Crawler Service

This is a service that downloads pages

This service is not open-source but its image is publicly accessible on DockerHub

Configuration

The following environment variables are used to configure this service:

Name	Description
DATAKEEPER_ORIGIN	Required The origin of the datakeeper service
SERVICE_HOST	Required The host on which the current service is available
EXTERNAL_IP_ADDRESS_CONFIGS	Required A coma-separated list of external IP getter services
MAX_INACTIVE_SEC_TO_REREGISTRAR	Optional. Each crawler service on start registers itself at a datakeeper service. Sometimes something might go wrong and a craler might get forgotten.
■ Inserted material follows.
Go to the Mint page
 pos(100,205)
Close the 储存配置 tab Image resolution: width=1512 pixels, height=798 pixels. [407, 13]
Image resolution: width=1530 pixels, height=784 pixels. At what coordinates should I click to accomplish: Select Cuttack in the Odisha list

This parameter defines after what period without requests the crawler should remind about itself. Default value is 60 seconds
MIN_LOG_LEVEL	Optional. Minimal log level. Default value is INFO

For the Internet job type, requests can be sent via proxies or/and from crawlers’ public IP addresses
In the last case, it is essential to know crawlers’ public IP addresses. There are several ways to provide this information:

amazon - the https://checkip.amazonaws.com is used to get the crawler public IP address
directIP - a particular IP is used. The value should be a valid IP address in the format XX.XX.XX.XX
intranet - reserved value to allow crawlers to be used for Intranet jobs.

EXTERNAL_IP_ADDRESS_CONFIGS=intranet

EXTERNAL_IP_ADDRESS_CONFIGS=intranet, amazon

EXTERNAL_IP_ADDRESS_CONFIGS=20.21.22.23